Banyak faktor yang mungkin memengaruhi perbedaan pada penelitian ini


dengan penelitian lain terkait subyek penelitian. USG dapat dijadikan
pemeriksaan penunjang awal untuk mendiagnosis kolesistitis karena memiliki
banyak keuntungan. CT scan dapat digunakan jika keluhan belum jelas terarah
pada kolesistitis. USG memiliki spesifitas lebih tinggi dibanding CT scan, namun
hal ini dipengaruhi oleh banyak faktor seperti subyek penelitian dan penilai dari
hasil pemeriksaan.

Penelitian ini memiliki keterbatasan, yaitu tidak adanya blinding dari


penilai hasil pemeriksaan. Diagnosis kolesistitis berdasarkan gambaran radiologis
sendiri belum memiliki panduan yang pasti, meskipun The Tokyo Guideline
sering dijadikan acuan. Diagnosis koloesistitis memerlukan gabungan dari
beberapa pemeriksaan. Beberapa penelitian merekomendasikan USG untuk
mengoreksi hasil pemeriksaan CT scan, beberapa lainnya sebaliknya.

Conclusion
Sensitivitas alat diagnostic Ultrasound (68 %) sedangkan CT scan (85 %)
untuk US memang tidak sebagus yang dilaporkan studi sebelumnya.
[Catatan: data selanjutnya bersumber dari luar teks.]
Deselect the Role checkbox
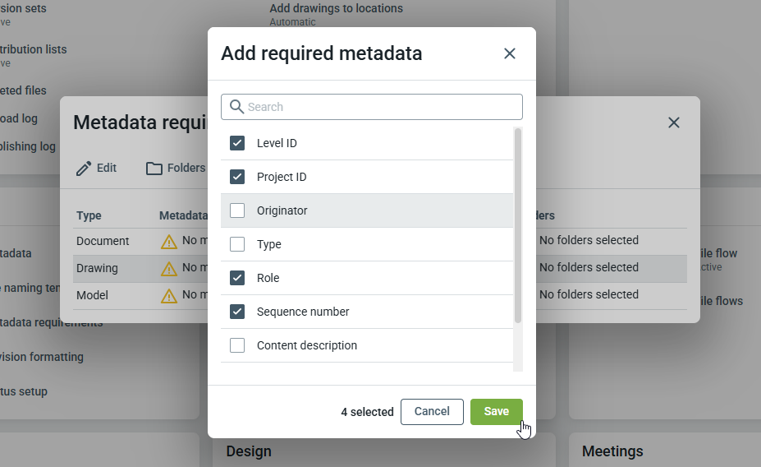This screenshot has height=467, width=761. click(x=237, y=278)
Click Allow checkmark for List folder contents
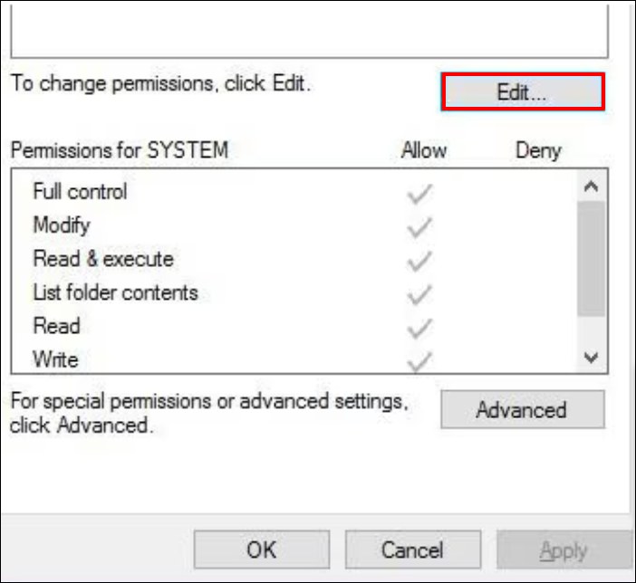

Dari lembaga
peneliti CT scan secara statistic dan signifikan lebih baik untuk mendiagnosis
cholecystitis acute dari pada Ultrasound, kemungkinan besar diakibatkan oleh
gambaran klinis yang tidak jelas, populasi pasien, dan lain-lain. Namun
Ultrasound masih menjadi pilihan utama jika masih ditemukan gambaran klinis,
namun jika sudah tidak ditemukan gambaran klinis dapat dilakukan CT scan.